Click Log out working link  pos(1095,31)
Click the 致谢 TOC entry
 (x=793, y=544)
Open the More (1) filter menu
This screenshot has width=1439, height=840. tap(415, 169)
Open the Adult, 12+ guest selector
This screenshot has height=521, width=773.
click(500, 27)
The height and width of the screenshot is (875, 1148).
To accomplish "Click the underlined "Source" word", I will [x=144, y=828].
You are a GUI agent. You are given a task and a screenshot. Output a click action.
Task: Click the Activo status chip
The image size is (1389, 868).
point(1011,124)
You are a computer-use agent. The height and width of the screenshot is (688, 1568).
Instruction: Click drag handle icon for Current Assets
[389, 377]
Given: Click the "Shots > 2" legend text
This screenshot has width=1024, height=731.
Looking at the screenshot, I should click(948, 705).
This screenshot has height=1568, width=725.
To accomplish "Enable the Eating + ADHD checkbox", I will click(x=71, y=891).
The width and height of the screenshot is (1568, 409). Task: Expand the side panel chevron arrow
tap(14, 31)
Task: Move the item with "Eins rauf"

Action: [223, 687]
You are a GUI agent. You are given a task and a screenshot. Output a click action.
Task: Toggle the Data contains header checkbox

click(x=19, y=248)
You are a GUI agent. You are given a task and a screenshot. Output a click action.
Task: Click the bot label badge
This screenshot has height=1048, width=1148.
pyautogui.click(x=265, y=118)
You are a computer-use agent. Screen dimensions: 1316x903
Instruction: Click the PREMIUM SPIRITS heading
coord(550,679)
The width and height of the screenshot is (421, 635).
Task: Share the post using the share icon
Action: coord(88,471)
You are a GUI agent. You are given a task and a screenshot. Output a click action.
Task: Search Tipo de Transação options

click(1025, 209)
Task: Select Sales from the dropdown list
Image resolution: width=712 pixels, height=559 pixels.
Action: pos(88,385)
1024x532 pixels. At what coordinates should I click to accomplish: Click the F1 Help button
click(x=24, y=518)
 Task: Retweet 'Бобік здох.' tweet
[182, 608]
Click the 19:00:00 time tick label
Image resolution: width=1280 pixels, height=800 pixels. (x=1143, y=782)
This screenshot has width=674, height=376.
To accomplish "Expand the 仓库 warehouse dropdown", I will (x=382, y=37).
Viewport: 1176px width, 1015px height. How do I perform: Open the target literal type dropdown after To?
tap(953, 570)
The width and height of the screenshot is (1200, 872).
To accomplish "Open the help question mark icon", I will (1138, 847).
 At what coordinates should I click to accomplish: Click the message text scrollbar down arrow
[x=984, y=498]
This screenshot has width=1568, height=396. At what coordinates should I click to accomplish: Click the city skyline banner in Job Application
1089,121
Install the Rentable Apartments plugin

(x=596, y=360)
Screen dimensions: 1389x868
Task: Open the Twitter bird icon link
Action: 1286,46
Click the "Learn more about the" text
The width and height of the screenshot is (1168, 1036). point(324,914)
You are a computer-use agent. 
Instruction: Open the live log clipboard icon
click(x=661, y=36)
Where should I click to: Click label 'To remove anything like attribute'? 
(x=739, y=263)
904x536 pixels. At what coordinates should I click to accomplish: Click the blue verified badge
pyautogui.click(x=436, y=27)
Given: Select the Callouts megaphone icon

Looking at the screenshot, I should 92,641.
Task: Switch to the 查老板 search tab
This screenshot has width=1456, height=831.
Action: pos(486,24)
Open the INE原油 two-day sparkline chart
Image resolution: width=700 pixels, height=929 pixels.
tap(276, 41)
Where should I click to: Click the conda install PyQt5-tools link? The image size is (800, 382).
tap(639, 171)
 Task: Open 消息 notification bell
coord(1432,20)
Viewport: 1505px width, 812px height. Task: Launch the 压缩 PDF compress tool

### Work order
Print the material once more, exactly.

### Solved problem
Click Log out working link  pos(1095,31)
Click the 致谢 TOC entry
 (x=793, y=544)
Open the More (1) filter menu
This screenshot has width=1439, height=840. tap(415, 169)
Open the Adult, 12+ guest selector
This screenshot has height=521, width=773.
click(500, 27)
The height and width of the screenshot is (875, 1148).
To accomplish "Click the underlined "Source" word", I will [x=144, y=828].
You are a GUI agent. You are given a task and a screenshot. Output a click action.
Task: Click the Activo status chip
The image size is (1389, 868).
point(1011,124)
You are a computer-use agent. The height and width of the screenshot is (688, 1568).
Instruction: Click drag handle icon for Current Assets
[389, 377]
Given: Click the "Shots > 2" legend text
This screenshot has width=1024, height=731.
Looking at the screenshot, I should click(948, 705).
This screenshot has height=1568, width=725.
To accomplish "Enable the Eating + ADHD checkbox", I will click(x=71, y=891).
The width and height of the screenshot is (1568, 409). Task: Expand the side panel chevron arrow
tap(14, 31)
Task: Move the item with "Eins rauf"

Action: [223, 687]
You are a GUI agent. You are given a task and a screenshot. Output a click action.
Task: Toggle the Data contains header checkbox

click(x=19, y=248)
You are a GUI agent. You are given a task and a screenshot. Output a click action.
Task: Click the bot label badge
This screenshot has height=1048, width=1148.
pyautogui.click(x=265, y=118)
You are a computer-use agent. Screen dimensions: 1316x903
Instruction: Click the PREMIUM SPIRITS heading
coord(550,679)
The width and height of the screenshot is (421, 635).
Task: Share the post using the share icon
Action: coord(88,471)
You are a GUI agent. You are given a task and a screenshot. Output a click action.
Task: Search Tipo de Transação options

click(1025, 209)
Task: Select Sales from the dropdown list
Image resolution: width=712 pixels, height=559 pixels.
Action: pos(88,385)
1024x532 pixels. At what coordinates should I click to accomplish: Click the F1 Help button
click(x=24, y=518)
 Task: Retweet 'Бобік здох.' tweet
[182, 608]
Click the 19:00:00 time tick label
Image resolution: width=1280 pixels, height=800 pixels. (x=1143, y=782)
This screenshot has width=674, height=376.
To accomplish "Expand the 仓库 warehouse dropdown", I will (x=382, y=37).
Viewport: 1176px width, 1015px height. How do I perform: Open the target literal type dropdown after To?
tap(953, 570)
The width and height of the screenshot is (1200, 872).
To accomplish "Open the help question mark icon", I will (1138, 847).
 At what coordinates should I click to accomplish: Click the message text scrollbar down arrow
[x=984, y=498]
This screenshot has width=1568, height=396. At what coordinates should I click to accomplish: Click the city skyline banner in Job Application
1089,121
Install the Rentable Apartments plugin

(x=596, y=360)
Screen dimensions: 1389x868
Task: Open the Twitter bird icon link
Action: 1286,46
Click the "Learn more about the" text
The width and height of the screenshot is (1168, 1036). point(324,914)
You are a computer-use agent. 
Instruction: Open the live log clipboard icon
click(x=661, y=36)
Where should I click to: Click label 'To remove anything like attribute'? 
(x=739, y=263)
904x536 pixels. At what coordinates should I click to accomplish: Click the blue verified badge
pyautogui.click(x=436, y=27)
Given: Select the Callouts megaphone icon

Looking at the screenshot, I should 92,641.
Task: Switch to the 查老板 search tab
This screenshot has width=1456, height=831.
Action: pos(486,24)
Open the INE原油 two-day sparkline chart
Image resolution: width=700 pixels, height=929 pixels.
tap(276, 41)
Where should I click to: Click the conda install PyQt5-tools link? The image size is (800, 382).
tap(639, 171)
 Task: Open 消息 notification bell
coord(1432,20)
Viewport: 1505px width, 812px height. Task: Launch the 压缩 PDF compress tool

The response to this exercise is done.